Anyways, I was subsequently looking at this DataModel thing again, and rewriting the bit that said how sucky it is that you need to pay a premium in order to do a pretty standard thing, when I came across this:

Wow…It IS possible. Tight-wad analysts of the world: You too can do PowerPivoty stuff, without paying a cent more. You heard it hear first. Or second, rather.
Thanks, Mike Girvin, from the bottom of my wallet. :-)

Look Ma…no PowerPivot:

I wonder what limitations this PowerPivot back door has, if any?

—UPDATE—
I found this from Chris Webb’s blog:
PowerPivot has been integrated into Excel, kind of. This means that the xVelocity (aka Vertipaq) engine is now native to Excel, and you can do all the basic PowerPivot stuff like loading vast amounts of data from multiple data sources and querying it via PivotTables directly in Excel, without installing any extra addins. PowerPivot does still exist as an optional extra however: you need it if you want to use the more advanced functionality that exists in PowerPivot today, such as filtering data before import, using diagram view, defining hierarchies and perspectives and so on.

And further down the page there’s some great commentary between Chris and Colin Banflied, including this from Colin:

  • xVelocity is divorced from PowerPivot, and built into Excel
  • PowerPivot is now simply a UI to administer the data model.
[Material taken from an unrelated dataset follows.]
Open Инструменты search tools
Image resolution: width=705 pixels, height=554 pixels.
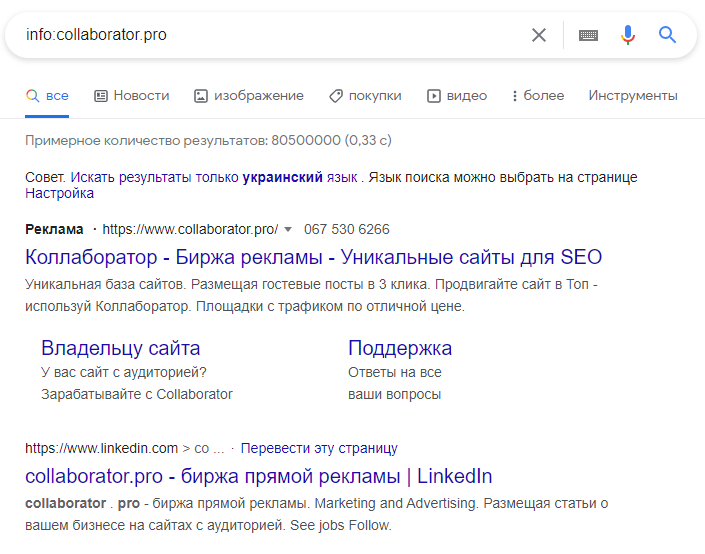632,96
I’d always thought that while any edition of Office 2013/2016 can interact with a PowerPivot Excel Workbook (open it, click on slicers, change the pivot table etc.), if you wanted to “author” the Model you would need the correct version of Office, which includes the Power Pivot authoring functionality i.e. the PowerPivot window, which lets you define relationships/measures etc. But to some degree it appears not. Which has got me wondering…to what extent is PowerPivot just a UI for the DataModel baked in to every model of Excel? Sure, it can help you filter data before import, but so can PowerQuery, which is free in every version of Excel 2013 or later. Meaning there’s probably nothing stopping a savvy Excel VBA developer from simply rolling their own UI to help users of any post 2010 version of Excel do 99% of what they’d likely otherwise need PowerPivot for.

5 thoughts on “Look Ma…No PowerPivot!

  1. Yeah, you’re not wrong. Thanks for the link. They explain that under the basic plans you get “Basic Data Model Support” including “…inline DAX measures creation from the PivotTable Field List.

    But while you can create measures (including via VBA) you can’t create Calculated Columns. But then, you can do that in the underlying Tables if your model is purely based on Excel Tables. So there’s a workaround.